• _EXERCISE AIM_: When the line containing "Given: Toggle snapping magnet icon" appears in the entries below, begin printing there and stop after the line containing "Screen dimensions: 1200x750"; print each of those lines exactly and no other line.

BEGIN DATASET RECORDS

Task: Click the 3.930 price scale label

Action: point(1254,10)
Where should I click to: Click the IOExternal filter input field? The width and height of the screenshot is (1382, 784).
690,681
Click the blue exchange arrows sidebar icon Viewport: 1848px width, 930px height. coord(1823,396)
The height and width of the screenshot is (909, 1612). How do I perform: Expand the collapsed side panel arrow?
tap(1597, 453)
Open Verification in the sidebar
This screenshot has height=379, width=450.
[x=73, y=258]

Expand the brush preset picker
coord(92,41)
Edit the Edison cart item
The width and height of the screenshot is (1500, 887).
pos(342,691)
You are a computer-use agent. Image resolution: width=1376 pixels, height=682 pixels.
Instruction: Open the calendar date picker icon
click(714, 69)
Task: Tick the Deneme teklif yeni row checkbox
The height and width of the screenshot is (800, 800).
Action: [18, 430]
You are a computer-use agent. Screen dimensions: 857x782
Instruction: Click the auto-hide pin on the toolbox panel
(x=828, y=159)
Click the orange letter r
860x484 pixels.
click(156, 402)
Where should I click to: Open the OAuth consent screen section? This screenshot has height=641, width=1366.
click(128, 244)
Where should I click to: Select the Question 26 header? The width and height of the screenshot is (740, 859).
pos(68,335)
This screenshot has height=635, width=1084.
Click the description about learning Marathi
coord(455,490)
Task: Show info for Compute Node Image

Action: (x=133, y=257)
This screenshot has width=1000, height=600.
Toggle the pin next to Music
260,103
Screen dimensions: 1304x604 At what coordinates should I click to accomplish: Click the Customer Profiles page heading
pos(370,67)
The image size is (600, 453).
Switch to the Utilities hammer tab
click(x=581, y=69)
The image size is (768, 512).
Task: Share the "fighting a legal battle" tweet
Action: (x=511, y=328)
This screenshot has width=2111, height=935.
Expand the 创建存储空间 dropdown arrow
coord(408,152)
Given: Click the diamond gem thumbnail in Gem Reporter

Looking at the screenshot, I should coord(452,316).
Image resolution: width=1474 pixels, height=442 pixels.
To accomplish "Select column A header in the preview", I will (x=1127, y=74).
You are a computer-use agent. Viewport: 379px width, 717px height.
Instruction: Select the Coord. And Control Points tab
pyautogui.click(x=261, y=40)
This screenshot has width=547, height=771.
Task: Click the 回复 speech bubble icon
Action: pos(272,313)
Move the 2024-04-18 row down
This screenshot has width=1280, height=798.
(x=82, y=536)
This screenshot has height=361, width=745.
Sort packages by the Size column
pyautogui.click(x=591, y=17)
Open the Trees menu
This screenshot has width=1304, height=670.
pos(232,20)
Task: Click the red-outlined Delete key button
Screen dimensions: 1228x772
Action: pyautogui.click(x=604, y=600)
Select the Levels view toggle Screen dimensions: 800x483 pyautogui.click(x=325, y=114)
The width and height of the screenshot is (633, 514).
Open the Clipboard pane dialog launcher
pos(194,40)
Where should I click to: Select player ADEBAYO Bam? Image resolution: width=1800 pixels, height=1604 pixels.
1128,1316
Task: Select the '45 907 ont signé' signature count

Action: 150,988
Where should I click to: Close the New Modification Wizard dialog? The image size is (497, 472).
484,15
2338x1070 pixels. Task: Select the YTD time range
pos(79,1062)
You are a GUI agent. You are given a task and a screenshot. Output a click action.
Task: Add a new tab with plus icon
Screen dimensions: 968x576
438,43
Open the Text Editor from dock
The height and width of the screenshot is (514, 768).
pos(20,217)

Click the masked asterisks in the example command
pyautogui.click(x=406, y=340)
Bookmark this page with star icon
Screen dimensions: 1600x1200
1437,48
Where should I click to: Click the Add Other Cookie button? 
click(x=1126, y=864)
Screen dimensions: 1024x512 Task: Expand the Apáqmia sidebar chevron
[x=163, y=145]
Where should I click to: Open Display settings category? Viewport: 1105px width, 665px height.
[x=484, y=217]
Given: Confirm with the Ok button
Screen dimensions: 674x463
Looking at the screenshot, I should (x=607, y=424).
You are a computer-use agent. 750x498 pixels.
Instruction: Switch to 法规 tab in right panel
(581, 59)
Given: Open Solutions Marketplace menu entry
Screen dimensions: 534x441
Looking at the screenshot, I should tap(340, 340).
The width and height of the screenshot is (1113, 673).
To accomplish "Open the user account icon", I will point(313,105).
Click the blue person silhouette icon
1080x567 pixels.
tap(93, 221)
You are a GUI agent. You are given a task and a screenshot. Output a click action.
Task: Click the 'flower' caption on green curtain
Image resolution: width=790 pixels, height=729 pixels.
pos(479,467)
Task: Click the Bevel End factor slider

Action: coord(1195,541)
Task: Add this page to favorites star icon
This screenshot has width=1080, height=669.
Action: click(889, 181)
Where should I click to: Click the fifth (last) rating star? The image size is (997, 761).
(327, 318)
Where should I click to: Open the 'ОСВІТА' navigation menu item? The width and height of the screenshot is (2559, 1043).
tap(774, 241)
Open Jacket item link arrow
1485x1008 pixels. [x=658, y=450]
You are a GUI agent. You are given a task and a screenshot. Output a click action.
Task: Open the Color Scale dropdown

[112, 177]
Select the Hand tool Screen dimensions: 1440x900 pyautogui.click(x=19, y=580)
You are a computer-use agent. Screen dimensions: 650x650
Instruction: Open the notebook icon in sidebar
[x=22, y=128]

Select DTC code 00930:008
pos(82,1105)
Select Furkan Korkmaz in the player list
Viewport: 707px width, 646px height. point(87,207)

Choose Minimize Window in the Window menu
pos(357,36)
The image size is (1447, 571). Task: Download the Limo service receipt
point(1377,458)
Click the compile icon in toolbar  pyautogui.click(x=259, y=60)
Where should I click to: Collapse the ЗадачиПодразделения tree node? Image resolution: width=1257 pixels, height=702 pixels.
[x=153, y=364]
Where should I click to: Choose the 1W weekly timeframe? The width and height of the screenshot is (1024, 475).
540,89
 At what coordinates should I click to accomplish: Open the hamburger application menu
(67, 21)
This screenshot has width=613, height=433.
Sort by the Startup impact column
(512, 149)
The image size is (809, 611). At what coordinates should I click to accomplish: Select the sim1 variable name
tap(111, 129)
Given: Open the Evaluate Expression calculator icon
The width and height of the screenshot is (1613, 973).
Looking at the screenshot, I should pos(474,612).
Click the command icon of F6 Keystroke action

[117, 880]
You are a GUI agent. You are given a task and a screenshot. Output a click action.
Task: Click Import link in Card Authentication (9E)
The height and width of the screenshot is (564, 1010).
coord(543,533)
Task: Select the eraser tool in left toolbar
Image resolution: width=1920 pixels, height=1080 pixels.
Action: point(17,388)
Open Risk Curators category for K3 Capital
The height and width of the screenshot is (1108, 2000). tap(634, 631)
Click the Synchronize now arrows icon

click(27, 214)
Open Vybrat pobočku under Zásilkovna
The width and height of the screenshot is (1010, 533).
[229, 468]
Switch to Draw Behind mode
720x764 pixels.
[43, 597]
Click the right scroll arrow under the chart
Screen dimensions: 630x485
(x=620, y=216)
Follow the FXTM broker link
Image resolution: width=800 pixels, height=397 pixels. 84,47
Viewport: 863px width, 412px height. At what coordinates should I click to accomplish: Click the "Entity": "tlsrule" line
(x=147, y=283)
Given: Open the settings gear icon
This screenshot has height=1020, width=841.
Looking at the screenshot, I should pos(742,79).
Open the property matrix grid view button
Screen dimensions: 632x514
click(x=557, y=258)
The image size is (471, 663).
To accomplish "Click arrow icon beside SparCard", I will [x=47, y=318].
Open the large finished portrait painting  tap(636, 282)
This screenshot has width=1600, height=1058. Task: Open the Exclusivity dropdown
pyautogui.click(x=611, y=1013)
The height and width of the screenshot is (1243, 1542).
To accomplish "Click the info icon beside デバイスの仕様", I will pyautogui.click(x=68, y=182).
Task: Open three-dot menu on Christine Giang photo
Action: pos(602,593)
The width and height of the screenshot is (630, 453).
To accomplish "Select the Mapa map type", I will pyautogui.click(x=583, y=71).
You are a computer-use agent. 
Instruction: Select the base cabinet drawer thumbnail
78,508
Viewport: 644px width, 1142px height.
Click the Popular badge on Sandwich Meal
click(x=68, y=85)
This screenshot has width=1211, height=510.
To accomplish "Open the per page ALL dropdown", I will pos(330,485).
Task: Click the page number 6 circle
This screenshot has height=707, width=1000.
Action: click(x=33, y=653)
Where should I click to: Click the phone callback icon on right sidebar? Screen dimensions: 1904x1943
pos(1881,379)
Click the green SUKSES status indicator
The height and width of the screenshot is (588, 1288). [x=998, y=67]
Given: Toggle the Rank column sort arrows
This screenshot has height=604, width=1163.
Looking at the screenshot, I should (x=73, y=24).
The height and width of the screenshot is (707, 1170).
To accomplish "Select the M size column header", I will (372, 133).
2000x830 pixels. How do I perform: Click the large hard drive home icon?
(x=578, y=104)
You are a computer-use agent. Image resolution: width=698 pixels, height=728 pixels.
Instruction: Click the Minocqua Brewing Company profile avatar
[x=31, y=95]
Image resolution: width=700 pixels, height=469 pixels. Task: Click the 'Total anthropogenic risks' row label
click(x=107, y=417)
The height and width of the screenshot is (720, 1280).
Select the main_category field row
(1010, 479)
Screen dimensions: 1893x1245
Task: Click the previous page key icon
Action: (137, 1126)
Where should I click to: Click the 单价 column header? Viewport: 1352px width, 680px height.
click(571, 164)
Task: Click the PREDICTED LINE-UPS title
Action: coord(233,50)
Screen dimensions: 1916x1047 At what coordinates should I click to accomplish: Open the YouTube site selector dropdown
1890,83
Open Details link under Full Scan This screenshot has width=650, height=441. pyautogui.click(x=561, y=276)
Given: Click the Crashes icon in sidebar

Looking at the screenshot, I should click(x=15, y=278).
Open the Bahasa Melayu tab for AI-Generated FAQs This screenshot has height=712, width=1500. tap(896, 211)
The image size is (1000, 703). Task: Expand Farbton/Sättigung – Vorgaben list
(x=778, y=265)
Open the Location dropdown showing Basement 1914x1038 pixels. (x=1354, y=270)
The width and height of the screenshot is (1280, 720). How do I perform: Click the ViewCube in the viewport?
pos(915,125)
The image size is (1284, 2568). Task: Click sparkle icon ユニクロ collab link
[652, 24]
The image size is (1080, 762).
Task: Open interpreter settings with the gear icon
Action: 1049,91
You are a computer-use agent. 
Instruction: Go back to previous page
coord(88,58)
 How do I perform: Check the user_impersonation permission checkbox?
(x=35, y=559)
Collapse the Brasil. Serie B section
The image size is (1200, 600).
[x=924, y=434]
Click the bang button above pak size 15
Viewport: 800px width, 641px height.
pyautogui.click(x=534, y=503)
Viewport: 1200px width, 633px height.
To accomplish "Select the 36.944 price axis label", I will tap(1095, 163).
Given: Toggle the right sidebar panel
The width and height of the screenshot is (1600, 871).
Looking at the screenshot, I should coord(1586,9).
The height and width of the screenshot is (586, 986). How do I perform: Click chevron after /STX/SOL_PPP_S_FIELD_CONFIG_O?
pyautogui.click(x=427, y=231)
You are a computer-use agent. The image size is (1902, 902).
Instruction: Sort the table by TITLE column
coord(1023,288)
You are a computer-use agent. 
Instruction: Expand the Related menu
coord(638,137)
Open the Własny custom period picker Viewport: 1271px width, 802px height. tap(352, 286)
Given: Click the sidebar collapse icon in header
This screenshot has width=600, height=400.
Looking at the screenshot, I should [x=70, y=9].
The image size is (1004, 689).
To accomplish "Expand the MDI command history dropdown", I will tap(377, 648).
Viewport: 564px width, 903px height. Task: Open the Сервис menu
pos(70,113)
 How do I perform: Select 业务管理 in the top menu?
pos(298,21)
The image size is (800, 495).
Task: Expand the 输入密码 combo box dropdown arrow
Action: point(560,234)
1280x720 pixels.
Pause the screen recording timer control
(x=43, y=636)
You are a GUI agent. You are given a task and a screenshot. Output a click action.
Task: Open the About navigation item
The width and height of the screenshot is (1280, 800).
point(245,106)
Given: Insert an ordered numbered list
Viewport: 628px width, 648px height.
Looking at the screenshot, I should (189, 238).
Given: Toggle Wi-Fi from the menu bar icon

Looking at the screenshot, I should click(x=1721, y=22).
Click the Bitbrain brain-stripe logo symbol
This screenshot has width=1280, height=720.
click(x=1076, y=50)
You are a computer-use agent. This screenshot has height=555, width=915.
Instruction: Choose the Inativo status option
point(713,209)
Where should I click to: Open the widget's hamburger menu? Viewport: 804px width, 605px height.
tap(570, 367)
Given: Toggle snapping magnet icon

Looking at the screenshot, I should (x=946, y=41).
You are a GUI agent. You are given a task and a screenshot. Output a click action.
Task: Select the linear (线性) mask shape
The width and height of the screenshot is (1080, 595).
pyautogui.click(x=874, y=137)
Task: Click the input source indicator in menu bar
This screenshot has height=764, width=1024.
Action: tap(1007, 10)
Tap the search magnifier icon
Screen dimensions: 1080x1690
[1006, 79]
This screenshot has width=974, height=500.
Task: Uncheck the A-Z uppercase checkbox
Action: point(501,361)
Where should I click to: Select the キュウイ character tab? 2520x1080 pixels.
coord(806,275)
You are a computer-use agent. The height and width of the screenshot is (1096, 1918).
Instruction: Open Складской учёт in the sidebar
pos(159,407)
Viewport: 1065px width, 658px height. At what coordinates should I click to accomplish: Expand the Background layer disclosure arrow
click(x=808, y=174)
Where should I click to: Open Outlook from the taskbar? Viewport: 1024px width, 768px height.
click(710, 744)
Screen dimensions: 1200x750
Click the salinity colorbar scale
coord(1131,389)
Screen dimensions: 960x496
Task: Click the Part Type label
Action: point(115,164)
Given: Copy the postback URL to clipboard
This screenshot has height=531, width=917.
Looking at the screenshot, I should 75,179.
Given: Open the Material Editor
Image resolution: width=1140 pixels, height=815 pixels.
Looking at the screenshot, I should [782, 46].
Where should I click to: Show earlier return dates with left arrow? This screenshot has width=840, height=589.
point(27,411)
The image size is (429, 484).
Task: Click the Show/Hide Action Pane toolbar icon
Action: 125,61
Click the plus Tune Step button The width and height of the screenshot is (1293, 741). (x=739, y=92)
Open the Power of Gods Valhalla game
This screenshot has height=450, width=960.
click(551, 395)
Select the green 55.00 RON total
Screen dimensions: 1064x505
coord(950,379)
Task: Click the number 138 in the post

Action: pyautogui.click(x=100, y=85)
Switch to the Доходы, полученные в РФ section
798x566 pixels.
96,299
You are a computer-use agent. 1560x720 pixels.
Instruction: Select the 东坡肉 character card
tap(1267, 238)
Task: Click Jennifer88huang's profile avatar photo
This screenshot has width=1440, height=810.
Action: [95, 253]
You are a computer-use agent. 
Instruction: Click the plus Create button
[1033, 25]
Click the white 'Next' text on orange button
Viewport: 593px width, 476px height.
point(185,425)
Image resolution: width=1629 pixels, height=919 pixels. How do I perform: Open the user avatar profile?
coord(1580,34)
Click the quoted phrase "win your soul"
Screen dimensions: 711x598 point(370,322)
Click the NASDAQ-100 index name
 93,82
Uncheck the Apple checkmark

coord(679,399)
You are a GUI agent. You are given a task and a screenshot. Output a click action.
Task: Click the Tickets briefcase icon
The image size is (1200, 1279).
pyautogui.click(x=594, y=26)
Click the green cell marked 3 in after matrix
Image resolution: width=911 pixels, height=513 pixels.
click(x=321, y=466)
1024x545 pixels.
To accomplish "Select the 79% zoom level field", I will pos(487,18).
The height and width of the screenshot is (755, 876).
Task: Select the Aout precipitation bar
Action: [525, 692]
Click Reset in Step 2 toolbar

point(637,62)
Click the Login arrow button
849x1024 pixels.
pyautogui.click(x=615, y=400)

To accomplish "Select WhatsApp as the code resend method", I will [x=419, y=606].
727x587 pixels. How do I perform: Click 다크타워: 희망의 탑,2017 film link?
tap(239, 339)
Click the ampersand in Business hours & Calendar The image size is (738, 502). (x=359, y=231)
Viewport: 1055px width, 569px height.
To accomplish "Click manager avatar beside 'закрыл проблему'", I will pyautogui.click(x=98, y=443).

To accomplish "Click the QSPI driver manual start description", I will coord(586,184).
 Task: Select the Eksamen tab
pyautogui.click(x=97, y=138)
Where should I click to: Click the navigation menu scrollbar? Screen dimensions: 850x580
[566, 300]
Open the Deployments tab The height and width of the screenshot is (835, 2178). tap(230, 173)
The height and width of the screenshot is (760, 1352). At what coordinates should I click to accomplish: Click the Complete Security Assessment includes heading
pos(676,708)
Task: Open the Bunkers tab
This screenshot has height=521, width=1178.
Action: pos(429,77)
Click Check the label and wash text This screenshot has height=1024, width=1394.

END DATASET RECORDS

• _THE COMPLETED TASK_:
Given: Toggle snapping magnet icon

Looking at the screenshot, I should (x=946, y=41).
You are a GUI agent. You are given a task and a screenshot. Output a click action.
Task: Select the linear (线性) mask shape
The width and height of the screenshot is (1080, 595).
pyautogui.click(x=874, y=137)
Task: Click the input source indicator in menu bar
This screenshot has height=764, width=1024.
Action: tap(1007, 10)
Tap the search magnifier icon
Screen dimensions: 1080x1690
[1006, 79]
This screenshot has width=974, height=500.
Task: Uncheck the A-Z uppercase checkbox
Action: point(501,361)
Where should I click to: Select the キュウイ character tab? 2520x1080 pixels.
coord(806,275)
You are a computer-use agent. The height and width of the screenshot is (1096, 1918).
Instruction: Open Складской учёт in the sidebar
pos(159,407)
Viewport: 1065px width, 658px height. At what coordinates should I click to accomplish: Expand the Background layer disclosure arrow
click(x=808, y=174)
Where should I click to: Open Outlook from the taskbar? Viewport: 1024px width, 768px height.
click(710, 744)
Screen dimensions: 1200x750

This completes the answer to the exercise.